Why Beads Are Not Good For Calibrating Particles
It is precisely this property of light scatter that makes it a terribly unreliable measurement of cell size.
Two particles or cells of exactly the same size may have different refractive indices, due to their composition (e.g. cytoplasmic proteins), and will therefore generate scatter signals with different intensities. This is also precisely why synthetic beads are also terrible size calibrators.
The refractive index of a typical polystyrene bead (1.59) can be significantly different than a cell’s, resulting in very different scatter signals between a bead and a cell of the same diameter. Given the fact that cells are composed of much more water than a polystyrene bead is and that water’s RI is 1.333, polystyrene beads are going to scatter a lot more light than a typical cell would.

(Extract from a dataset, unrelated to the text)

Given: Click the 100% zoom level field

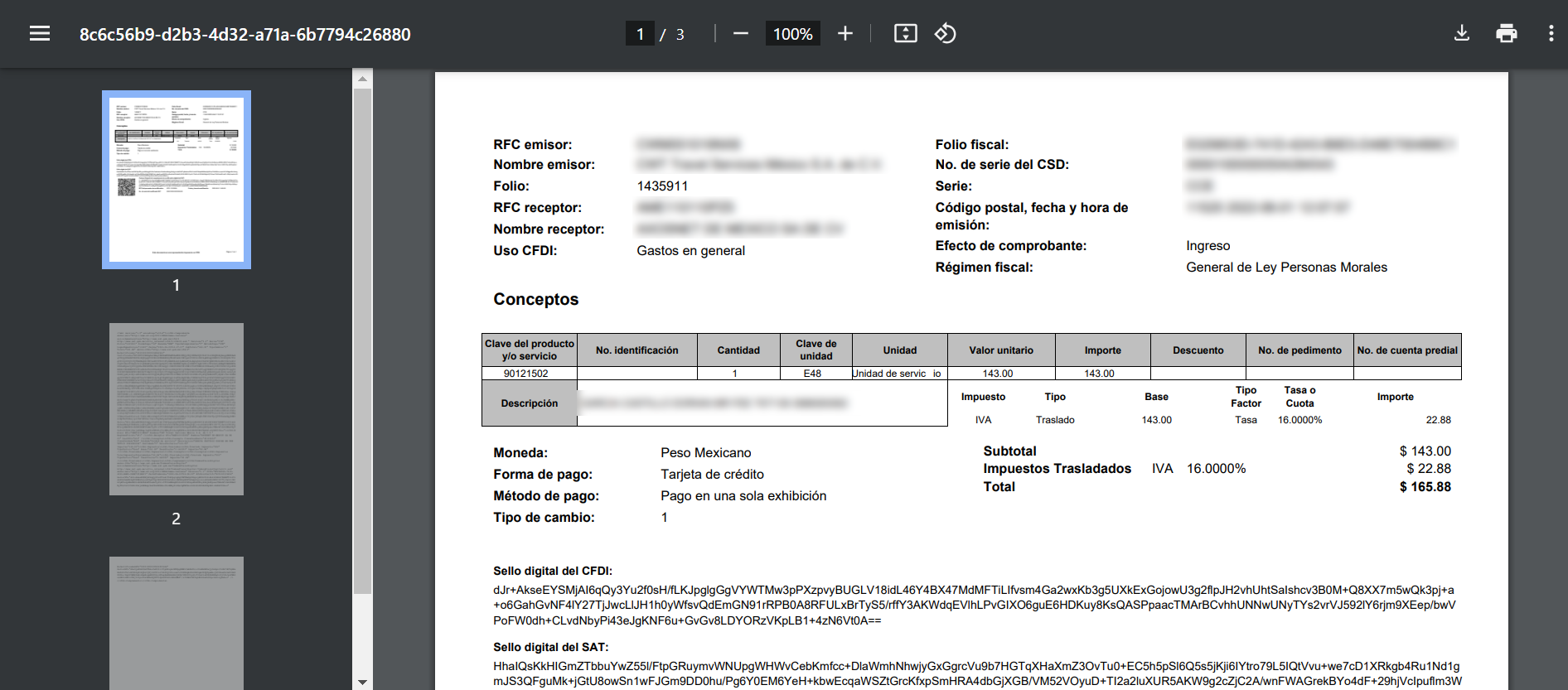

According to studies published in Current Protocols In Cytometry, this situation can be even more severe for microvesicles. The study estimates an average and typical RI of a microvesicle to be approximately 1.39. Given the RI of a polystyrene bead at 1.59 and water at 1.333, a microvesicle’s scatter signal may be one to two orders of magnitude lower than that of the polystyrene bead. Here’s the bottom line—beads are not good at calibrating the scale of a scatter parameter in terms of particle size, regardless of whether the particle is a big one or a small one.
However, all is not lost when it comes to identifying microvesicles. Rather than use scatter as a trigger/threshold parameter to identify these kinds of particles and to measure them, the study suggests that fluorescence is a better choice. Small particles can be labeled with a universal dye that causes all membrane-bound particles in a suspension to fluoresce, allowing discrimination of microvesicles from other particles in the solution. There are nuances and caveats to this kind of labeling, but it can provide a much more robust way to identify membrane-bound microparticles than scatter alone.
Light scatter is a fundamental topic to flow cytometry and understanding how cell size and particle size affect light scatter is critical to performing proper flow cytometry experiments. By understanding how small particles affect forward scatter and side scatter, you can collect better data. Knowing what an obscuration bar is and what a refractive index is, as well as how refractive indices are affected by small particles, will help you design experiments that produce publishable data.